Background: Following partial recovery from acute COVID-19 disease, patients have been reported to suffer from long-term sequelae (beyond 12 weeks from the onset of symptoms), Symptoms vary from mild to life-threatening conditions. This phenomenon is now called post-COVID-19 or long COVID-19. Materials and Methods: Of the total 81 patients with a history of COVID-19, 72 patients were considered for the study. Their clinical data, risk factors, laboratory investigations, radiological findings, management, and outcomes were recorded and statistically interpreted and analyzed. Results: Majority of the patients belonged to the elderly age group. Respiratory symptoms persisted in 53 patients followed by musculoskeletal symptoms seen in approximately 40 patients (55.5%). Renal, neurological manifestations, gastrointestinal, cardiac manifestations, and thromboembolic phenomenon were also seen. Conclusions: In our study, it was concluded that majority of patients presenting with post-COVID-19 sequelae came with persistent respiratory symptoms followed by musculoskeletal and neuropsychiatric manifestations. The repercussions of COVID-19 illness are reverberating and should be managed extensively, as with the rising numbers the burden on health care will also rise. Hence, a need for more research in this field for better diagnosis and management of post COVID-19 syndrome.

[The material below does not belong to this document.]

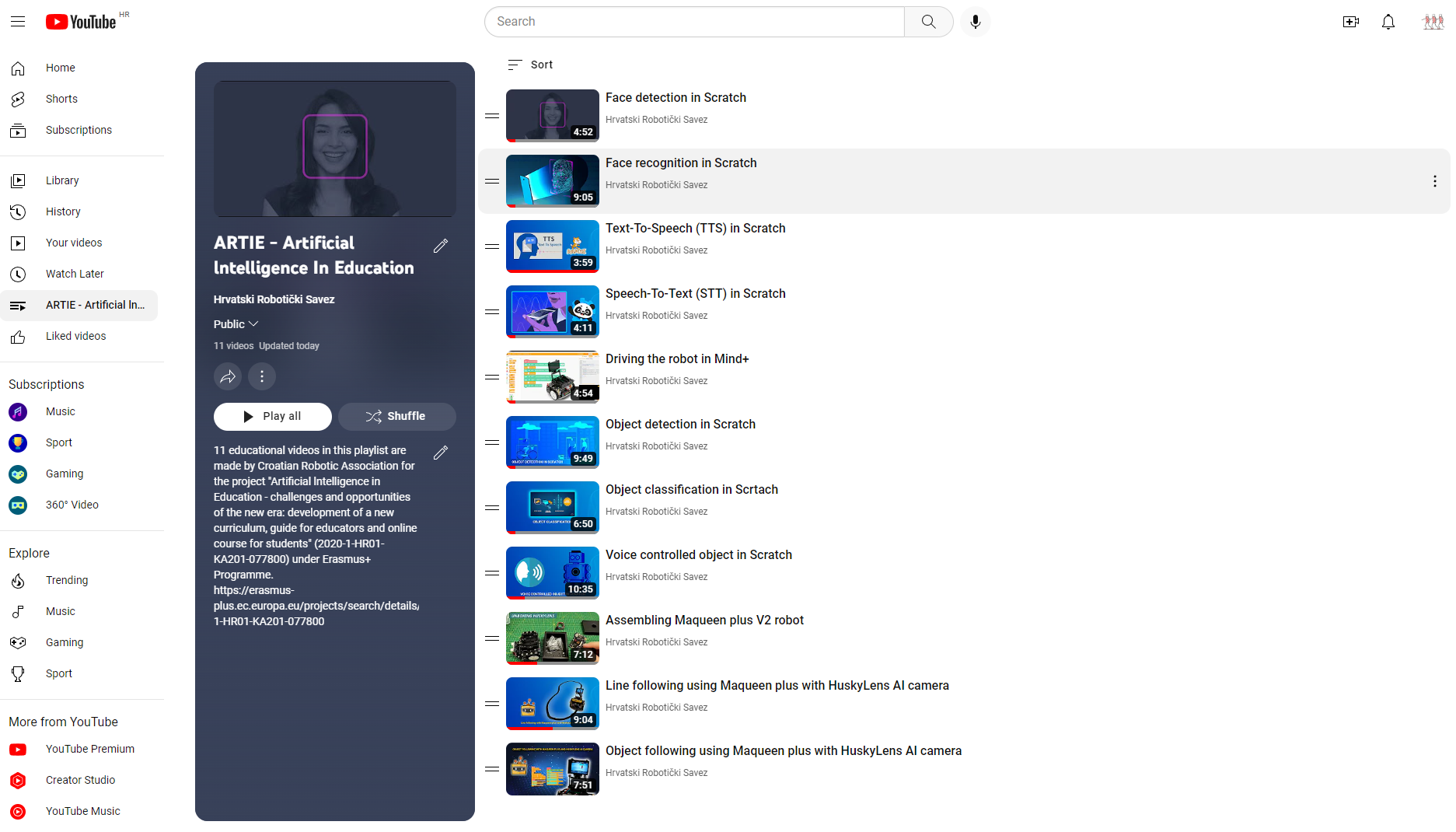Open the hamburger guide menu
The height and width of the screenshot is (832, 1456).
click(x=18, y=22)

Keywords: COVID-19, morbidity, post-COVID syndrome


How to cite this URL:
Reddy S, Kamath V, Teli JG, Olakkengil ND, Radhakrishnan B, Markanday K. Study of post COVID-19 sequelae at a tertiary rural health care center. APIK J Int Med [Epub ahead of print] [cited 2022 Sep 25]. Available from: https://www.ajim.in/preprintarticle.asp?id=353255





  Introduction Top


Around 10% of patients who test positive for severe acute respiratory syndrome coronavirus 2 (SARS-CoV-2) virus remain unwell beyond 3 weeks and a smaller proportion of them for months.[1],[2],[3] Persistent post-COVID-19 syndrome, also referred to as long COVID, is defined as symptoms seen usually 3 months after the onset of COVID-19. These symptoms may last for at least 2 months and cannot be explained by another possible diagnosis. It involves persistent physical, medical, and cognitive sequelae, as well as pathological consequences. The pathological consequences may be immunosuppression, and pulmonary, cardiac and vascular fibrosis. The common presentations include fatigue, breathlessness, cognitive dysfunction and others that have an impact on day-to-day activities. The onset may be following initial recovery from an acute COVID-19 episode or symptoms may persist from the initial illness with fluctuations or relapses.[4],[5],[6],[7],[8] One of the underlying pathological mechanisms being proposed is over expression of transforming growth factor (TGF)-β leading to a protracted state of immunosuppression and fibrosis.[6],[7],[9]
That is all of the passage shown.